Amerikanische Faulbrut
Paenibacillus larvae
Steckbrief
Bei der Amerikanischen Faulbrut handelt es sich um eine, durch das Bakterium Paenibacillus larvae hervorgerufene, ansteckende, schwere Erkrankung der Bienenbrut, die im Falle des Auftretens umfangreiche Bekämpfungs- und Sanierungsmaßnahmen erfordert. P. larvae ist in der Vermehrungsform ein rundum begeißeltes Stäbchen, in der Dauerform eine sehr widerstandsfähige Spore, die das infektiöse Stadium des Erregers darstellt und mehr als 40 Jahre ansteckend bleiben kann.
Vorkommen
Die Amerikanische Faulbrut ist auf allen Kontinenten, auf denen die Westliche Honigbiene vorkommt, nachgewiesen und weit verbreitet.
Erregerreservoir
Symptomatische Brut erkrankter Bienenvölker enthält sehr viele Sporen. Bei der Zellreinigung werden die Putzbienen und in der Folge die Oberflächen im Volk, das eingelagerte Futter und die übrigen Bienen kontaminiert. Auch Honig im Handel, insbesondere aus Ländern, in denen die Amerikanische Faulbrut stärker verbreitet ist, kann Sporen von P. larvae enthalten. Da der Erreger nur Bienenlarven befallen kann und für den Menschen ungefährlich ist, kann sporenbelasteter Honig daher ohne Gefahr verzehrt werden.
Infektionsweg
Junge Bienenlarven im Alter von ein bis zwei Tagen können durch Aufnahme von Sporen im Futter infiziert werden. Im Mitteldarm entwickeln sich die Sporen bereits nach 24 Stunden zu stäbchenförmigen Bakterien. Diese vermehren sich dort ein bis vier Tage nach Infektion massenhaft. In der Folge gelingt es ihnen, das Darmepithel an einigen Stellen zu überwinden, indem sie zwischen den Darmepithelzellen oder bei zerstörten Epithelbereichen durchwandern und so in großer Zahl in die Leibeshöhle gelangen. Wenn dies eintritt, stirbt die Larve ab, der Larvenköper wird zu einer fadenziehenden Masse zersetzt und die vegetativen Bakterien bilden sich zu Sporen um. In geringem Ausmaß gibt es bereits in früheren Krankheitsphasen Sporenbildung.
Übertragung im Volk
Im Zuge der normalen Volksaktivität (Putzen, Futteraufnahme, sozialer Futtertausch) können Faulbrutsporen im erkrankten oder auch subklinisch infizierten Bienenvolk übertragen werden. Alle Teile des Bienenvolkes und des Stockes können dadurch mit Sporen verunreinigt werden. Sporen finden sich in erkrankter Brut, in Brutschorfen, auf Waben, im eingelagerten Futterkranz und Honig, im Pollen, auf Bienen (Haarkleid), auf den Beutenoberflächen, im Bienenkot und im Gemülle.

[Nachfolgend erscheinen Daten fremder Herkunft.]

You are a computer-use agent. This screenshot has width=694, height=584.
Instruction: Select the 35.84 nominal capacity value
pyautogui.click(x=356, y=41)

Übertragung von Volk zu Volk
Die Übertragung erfolgt einerseits durch die Bienen selbst durch Räuberei (Honigraub aus schwachen Völkern - auch „stille“ Räuberei) und Verflug von Bienen und Drohnen. Andererseits erfolgt die Übertragung auch durch imkerliche Tätigkeit, wie Wabentausch zwischen erkrankten und gesunden Völkern, Ablegerbildung aus erkrankten Völkern, Verwendung kontaminierter Gerätschaften für verschiedene Völker und Stände, "Ausschlecken lassen" von belasteten honigfeuchten Waben und Entdeckelungswachs sowie Verfüttern von kontaminiertem (z. B. betriebsfremdem oder ausländischem) Honig oder Pollen.
Inkubationszeit
Zwischen Infektion und Krankheitsausbruch (= erste Krankheitsanzeichen sichtbar) vergehen oft Wochen bis Monate, abhängig vom Zustand des Bienenvolks, Infektionsdruck und Bakterien-Genotyp.
Symptomatik
Die Amerikanische Faulbrut führt zum Absterben der Brut mit sowohl unspezifischen Symptomen, wie lückenhaftem Brutnest oder stehengebliebenen verdeckelten Brutzellen, als auch typischen klinischen Symptomen:
- Brutzelle mit eingesunkenem, löchrigem, ev. feucht glänzendem Zelldeckel
- Die Larve in der Brutzelle hat sich zu einer hell- bis dunkelbraunen, fadenziehenden Masse umgewandelt
- Festsitzende, dunkle Schorfe in der unteren Rinne der Brutzelle als eingetrockneter Brutrest
- Eventuell charakteristischer Geruch der schleimigen Masse
Therapie
Die Sanierung der Völker erfolgt in der Regel durch das Kehrschwarmverfahren mit begleitenden, umfangreichen Reinigungs- und Desinfektionsmaßnahmen. In seltenen Fällen ist das Abtöten der Völker und Vernichten des Bienenstockes angezeigt. In Österreich ist kein Medikament zur Bekämpfung der Amerikanischen Faulbrut zugelassen.
Vorbeugung
Zur Vorbeugung ist eine konsequente Wabenerneuerung zu empfehlen. Idealerweise verwendet man eigene Werkzeuge für jeden Bienenstand, um keine Krankheitserreger zu verschleppen.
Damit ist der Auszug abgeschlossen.